因为项目问题,需要使用 HDR 暗光增强。
于是用了已有的 HDR 暗光增强功能,但是在 Android 环境下测试时,发现会遇到以下错误。
由于不是必现,且没有明显的规律,没有有用的信息。
查阅资料说可能是由于 JNI 层的一些非法地址操作,踩坏了 Android 的堆栈内存,导致线程崩溃。
由于前一版程序经过 20 小时的压力测试,所以矛头指向新加入的 HDR 暗光增强功能。
但是因为没有申请到 HDR 暗光增强源代码的权限,只能把问题反馈给相关人员。
相关人员查了很久,只查到了一处内存泄漏。
修改完后测试,长时间运行正常,以为好了。。。结果吃个饭回来,还是出事了。
好吧,不得已申请到源代码权限,打算自己干。
但是这个功能的确比较复杂,估计老方法一行行分析耗时严重。
最后决定使用内存泄漏检测工具进行查找。
前面废话太多,上正题!
Valgrind 是用于构建动态分析工具的探测框架。它包括一个工具集,每个工具执行某种类型的调试、分析或类似的任务,以帮助完善你的程序。Valgrind 的架构是模块化的,所以可以容易地创建新的工具而又不会扰乱现有的结构。
针对不同的情况,提供多种功能的工具:
工具 | 说明 | 功能 |
---|---|---|
Memcheck | 内存错误检测器 | 能够发现开发中绝大多数内存错误使用情况 |
Callgrind | 调用图缓存生成分析器 | 检查程序中函数调用过程中出现的问题 |
Cachegrind | 缓存和分支预测分析器 | 检查程序中缓存使用出现的问题 |
Helgrind | 线程错误检测 | 检查多线程程序中出现的竞争问题 |
Massif | 堆分析器 | 检查程序中堆栈使用中出现的问题 |
Extension | DHAT、BBV、SGCheck、 | 可以利用 core 提供的功能,自己编写特定的内存调试工具 |
Memcheck 是 valgrind 应用最广泛的工具。
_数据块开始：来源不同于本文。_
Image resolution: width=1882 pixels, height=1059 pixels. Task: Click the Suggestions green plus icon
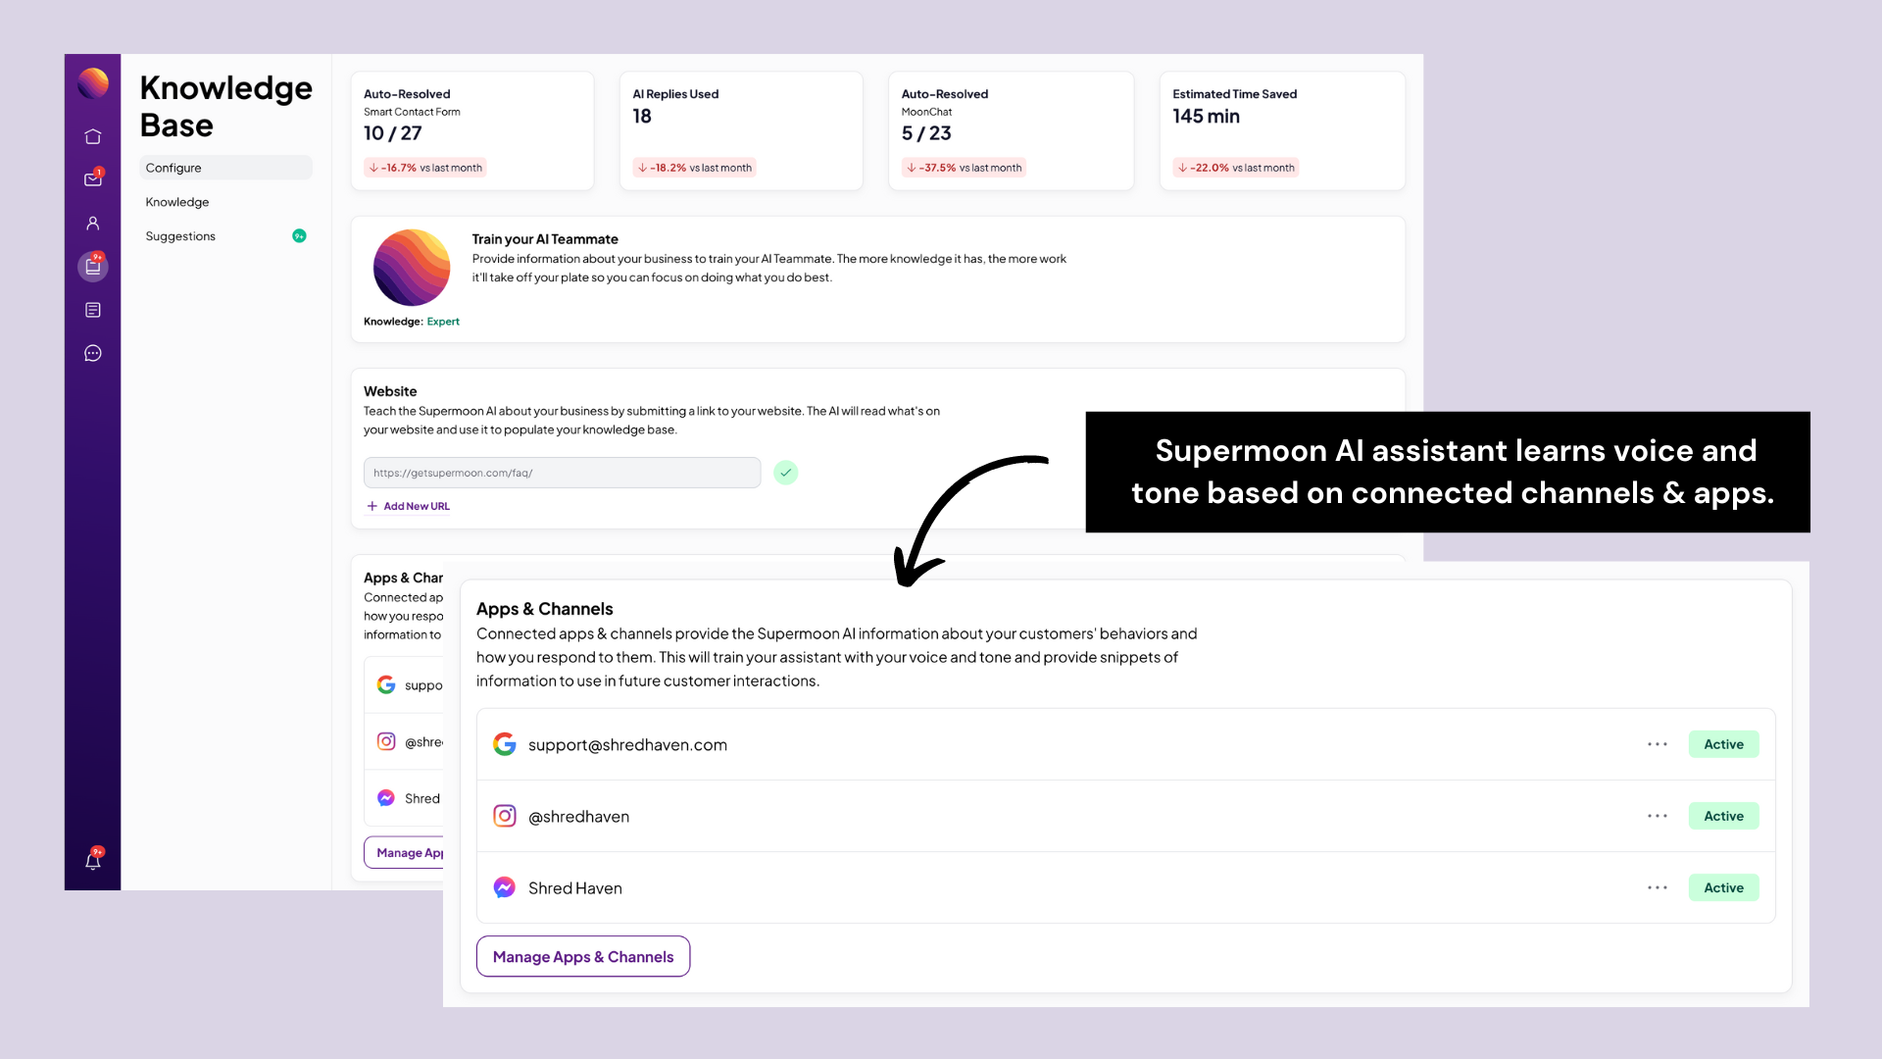pyautogui.click(x=300, y=235)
它是一个重量级的内存检查器,能够发现 C 或者 C++ 在开发过程中绝大多数导致程序崩溃或者不可预知的行为的内存相关的错误,比如:使用未初始化的内存、使用已释放内存、内存访问越界等。
这次我们主要介绍 Memcheck 工具
下载:valgrind Current Releases
# 解压
bzip2 -d valgrind-3.14.0.tar.bz2
tar -xvf valgrind-3.14.0.tar
# 进入目录
cd valgrind-3.14.0/
# 生成 Makefile 文件
./configure
# 编译
make
# 安装
# sudo make install
make install
测试 valgrind 是否有效
测试命令:valgrind ls -l
(测试 ls -l
命令是否内存情况)
可以看到有类型以下的运行结果:
==17057== Memcheck, a memory error detector
==17057== Copyright (C) 2002-2017, and GNU GPL'd, by Julian Seward et al.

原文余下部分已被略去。